Focused ultrasound (FUS) sonication targets [(A), red] and timeline (B). Raw EEG traces (C) and population averages (D and E) before and after seizure induction and FUS show immediate decreases of EEG power with FUS in rats receiving propofol-loaded but not blank particles (N = 7 propofol, 5 blank). (F) There was no nonspecific, systemic release of propofol. Adapted from (2).

GRAPHIC: ADAPTED FROM (2) BY V. ALTOUNIAN/SCIENCE

After intravenous administration, the particles cleared from the blood pool with an overall half-life of ∼30 minutes, which is suitable for a clinical protocol. Twenty-four hours later, no particles were detected in blood samples.

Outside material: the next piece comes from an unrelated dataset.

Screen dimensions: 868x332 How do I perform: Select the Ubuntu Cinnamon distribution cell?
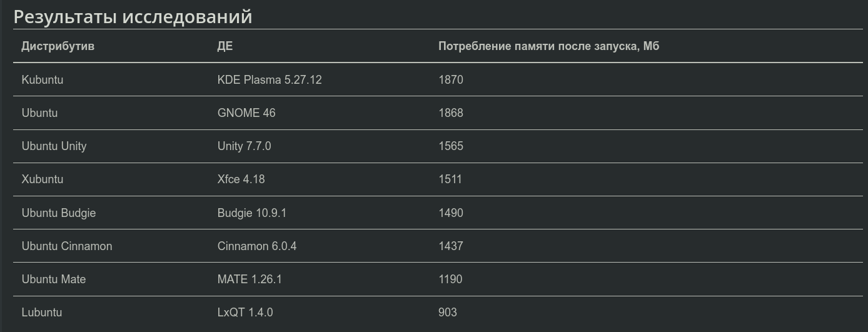[67, 246]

The particles were sequestered by the expected organs for nanoparticle uptake, namely liver and spleen, without nonspecific binding to the brain.

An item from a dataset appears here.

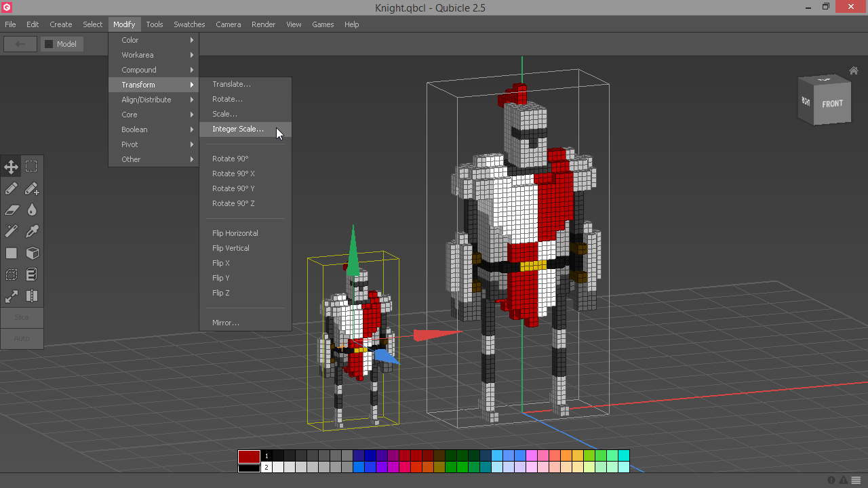Toggle palette row 2 selector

Stopping Seizures with Sonication

To assess the efficacy of achieving a neuromodulatory effect, we sought the help of Shilpa Kadam, director of the preclinical in vivo electrophysiology laboratory at the Kennedy Krieger Institute in Baltimore. We used a chemoconvulsant seizure model to increase the neural activity of rats.

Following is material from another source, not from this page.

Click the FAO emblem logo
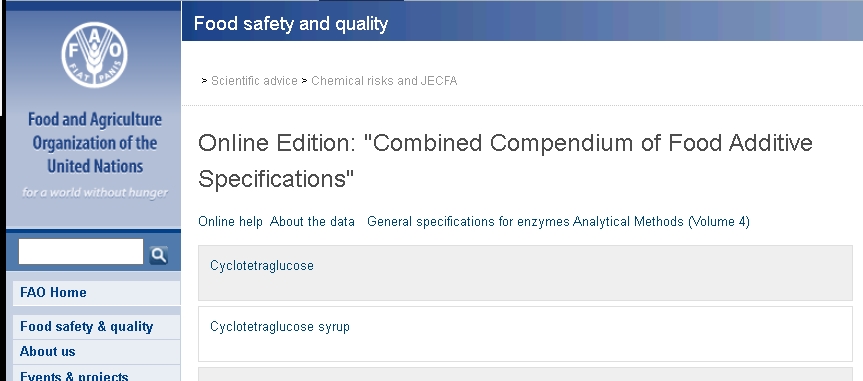 point(94,55)
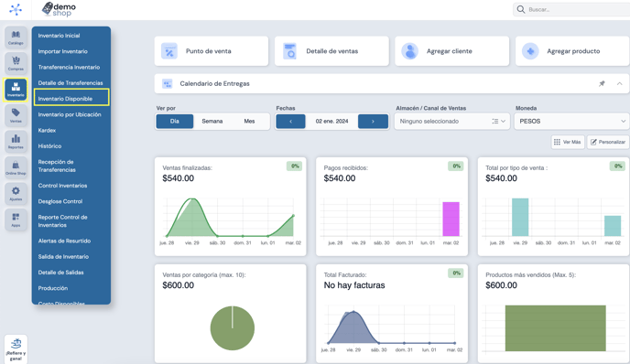The image size is (630, 364).
Task: Open the Apps grid icon
Action: tap(16, 219)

After nanoparticle administration alone, the seizures persisted (see the figure) (2). However, after sonication directed to the hippocampus and thalamus, the seizures in rats that had received propofol-loaded particles were reliably and immediately silenced. In contrast, seizures persisted well after sonication was completed in rats that received particles that did not contain the drug.

There was no evidence of brain parenchymal damage on high-field MRI or histology, nor was there evidence of blood-brain barrier opening. These experiments validated that this technique could be used for robust and safe noninvasive focal neuromodulation.

The Future Sounds Promising

In my newly established laboratory at Stanford, we plan to use a combination of electroencephalography (EEG), positron emission tomography, and functional MRI to assess the spatial and temporal resolution of our technique for noninvasive neuromodulation with ultrasonic drug uncaging and to determine the relationship between the applied sonication dose and the neural silencing induced by propofol release.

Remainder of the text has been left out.